Will this make us better photographers? I think so, but more importantly, the time spent with our children strengthens family bonds. My son loves to fish and now has his own kids and is already taking them fishing with him even though his son is only 2 years old. I know he will be a great dad, he already is, but he will never regret sharing his passion for the hobbies he loves with his kids. It isn’t the specific hobby, but rather, the time spent sharing that is important.
In a world consumed with selfishness, and I am guilty, wouldn’t we all be better off if we shared more? I think we all learned by age 5 to share, but somehow we grow old and some of us forget that important lesson. Who hasn’t enjoyed sharing their passion about something like photography and felt the joy? Sharing our photos is central to the idea of taking them in the first place. As we take the younger generations out with us and share our love for nature and photography, there are benefits in addition to the family time spent together.
First, it gets them away from the video games and televisions and gets them outside. Many of us remember that we could play outside “until the street lights came on”. At least that was my family’s rule when I was young and that was my signal to come home after playing. Sadly, today we have to protect our kids a bit more and so we don’t let them play unsupervised as much as we used to. It’s no wonder that they spend their time watching tv or playing video games – we contributed to it.
Second, it gives them an opportunity to stop and observe nature – it is amazing the things that nature photographers learn as they watch their subjects. Sometimes it interests us enough to go home and do research on something we saw or thought about. That mental stimulation is good for us old folks as it makes the brain work and slows the aging process. It is also amazing what we see as we watch wildlife for an extended period of time and as we witness these wonders first hand, it makes us appreciate the gift that this world is. It is that appreciation that makes us and our children want to be better stewards of the environment.
Lastly, getting out and carrying camera gear on a brief hike in a park is a lot more fun and interesting than carrying a couple of 2 pound weights or cans of soup around the block for exercise. Who doesn’t benefit from more exercise?
Recently, I was in a local park taking photos when I ran into a father and son that I know. I didn’t realize that they enjoyed photography together and have created a website of their adventures.

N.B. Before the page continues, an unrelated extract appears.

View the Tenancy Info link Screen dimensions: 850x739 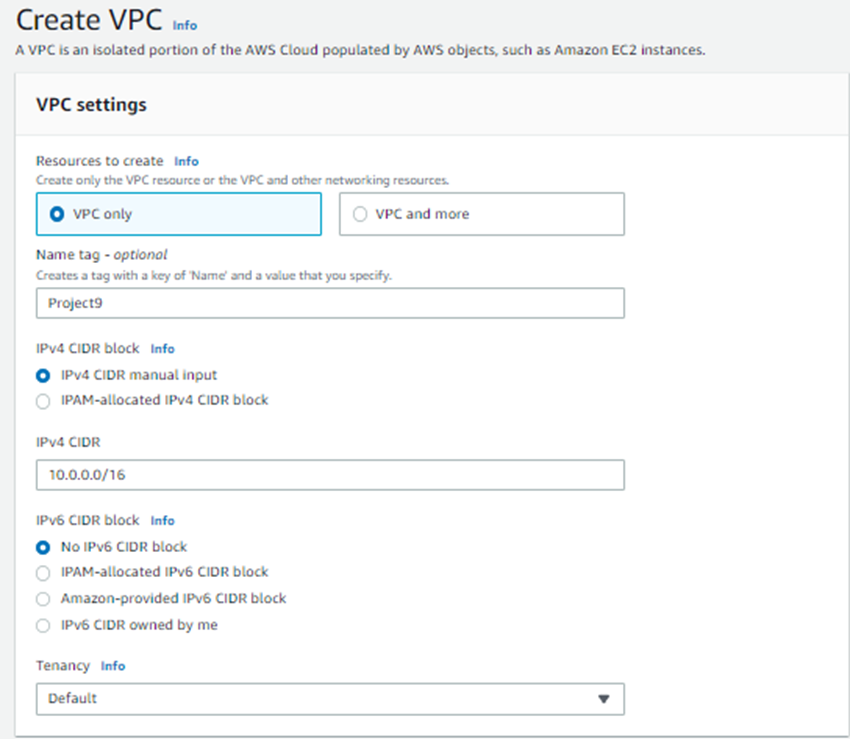[x=113, y=666]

As I talked to the father, I learned that they often go out and are learning about the subjects they see and photograph. I am certain this family is seeing benefits of the time spent practicing their hobby together and in the meantime, they are creating more than just photos.
The next time you go out, consider taking a child with you and see if you don’t get rejuvenated as you help them take photos. Watch for their excitement as they capture a moment that they were able to witness and are proud of. Watch their expression as they review the shot they just took. Remember that feeling? I do, I still have it and I still love it! I am sure many of you have taken family members out to take photos and we would love to hear about your experiences – both serious and humorous. Remember, it’s better to share!